Requirement: Scan the material for the word "computer", and copy each line where it shows up.

Entries provided:

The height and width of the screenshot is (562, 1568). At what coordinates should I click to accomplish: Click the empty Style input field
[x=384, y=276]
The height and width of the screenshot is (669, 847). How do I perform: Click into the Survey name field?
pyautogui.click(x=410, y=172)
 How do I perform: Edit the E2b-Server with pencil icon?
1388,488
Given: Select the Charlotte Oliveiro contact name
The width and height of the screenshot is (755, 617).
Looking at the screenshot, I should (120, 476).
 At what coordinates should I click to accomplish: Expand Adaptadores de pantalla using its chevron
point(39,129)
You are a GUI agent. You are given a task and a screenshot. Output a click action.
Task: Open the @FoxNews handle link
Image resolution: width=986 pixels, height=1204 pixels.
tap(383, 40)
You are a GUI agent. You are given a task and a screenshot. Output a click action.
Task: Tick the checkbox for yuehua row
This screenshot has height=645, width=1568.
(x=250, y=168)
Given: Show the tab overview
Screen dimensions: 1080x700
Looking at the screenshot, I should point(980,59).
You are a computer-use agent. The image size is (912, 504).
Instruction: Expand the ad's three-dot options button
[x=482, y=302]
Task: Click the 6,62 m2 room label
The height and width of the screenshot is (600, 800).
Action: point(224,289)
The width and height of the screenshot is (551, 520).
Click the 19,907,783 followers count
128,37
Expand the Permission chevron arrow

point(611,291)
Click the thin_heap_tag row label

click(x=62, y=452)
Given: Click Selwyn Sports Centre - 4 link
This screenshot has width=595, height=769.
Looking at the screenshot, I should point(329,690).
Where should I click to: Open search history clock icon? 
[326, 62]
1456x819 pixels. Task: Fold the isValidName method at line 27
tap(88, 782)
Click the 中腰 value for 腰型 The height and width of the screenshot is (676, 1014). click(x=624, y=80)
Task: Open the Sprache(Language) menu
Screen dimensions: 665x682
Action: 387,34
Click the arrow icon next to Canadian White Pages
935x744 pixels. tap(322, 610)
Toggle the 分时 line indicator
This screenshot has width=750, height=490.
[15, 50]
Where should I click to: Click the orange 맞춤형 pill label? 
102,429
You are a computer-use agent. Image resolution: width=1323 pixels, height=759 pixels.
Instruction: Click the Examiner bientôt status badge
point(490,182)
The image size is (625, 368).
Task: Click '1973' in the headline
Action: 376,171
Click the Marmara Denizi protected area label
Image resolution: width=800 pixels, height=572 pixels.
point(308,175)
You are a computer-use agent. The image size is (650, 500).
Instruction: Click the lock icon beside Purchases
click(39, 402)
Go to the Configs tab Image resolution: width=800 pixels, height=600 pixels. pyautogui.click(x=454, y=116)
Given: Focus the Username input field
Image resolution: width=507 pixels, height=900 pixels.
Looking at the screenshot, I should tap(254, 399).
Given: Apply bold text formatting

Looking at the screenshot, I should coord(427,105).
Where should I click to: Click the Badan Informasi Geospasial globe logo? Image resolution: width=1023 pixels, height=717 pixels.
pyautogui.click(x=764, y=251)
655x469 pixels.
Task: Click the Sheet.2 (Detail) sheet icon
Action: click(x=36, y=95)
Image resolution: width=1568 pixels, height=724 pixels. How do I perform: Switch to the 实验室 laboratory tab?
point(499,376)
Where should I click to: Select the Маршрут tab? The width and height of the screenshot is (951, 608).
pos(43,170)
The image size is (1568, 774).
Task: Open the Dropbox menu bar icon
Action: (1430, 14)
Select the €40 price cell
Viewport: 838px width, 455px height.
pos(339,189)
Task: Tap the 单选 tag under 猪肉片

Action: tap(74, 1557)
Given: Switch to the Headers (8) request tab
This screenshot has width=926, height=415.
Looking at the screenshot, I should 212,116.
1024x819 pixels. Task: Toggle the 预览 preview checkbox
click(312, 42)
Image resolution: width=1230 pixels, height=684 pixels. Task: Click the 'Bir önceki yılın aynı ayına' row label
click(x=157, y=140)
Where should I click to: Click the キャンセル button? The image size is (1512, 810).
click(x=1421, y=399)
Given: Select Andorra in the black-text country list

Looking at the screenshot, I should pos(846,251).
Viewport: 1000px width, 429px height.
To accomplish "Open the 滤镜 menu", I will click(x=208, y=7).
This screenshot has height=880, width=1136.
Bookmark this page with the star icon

Expected answer:
You are a computer-use agent. The image size is (912, 504).
You are a computer-use agent. Image resolution: width=1323 pixels, height=759 pixels.
You are a computer-use agent. The image size is (650, 500).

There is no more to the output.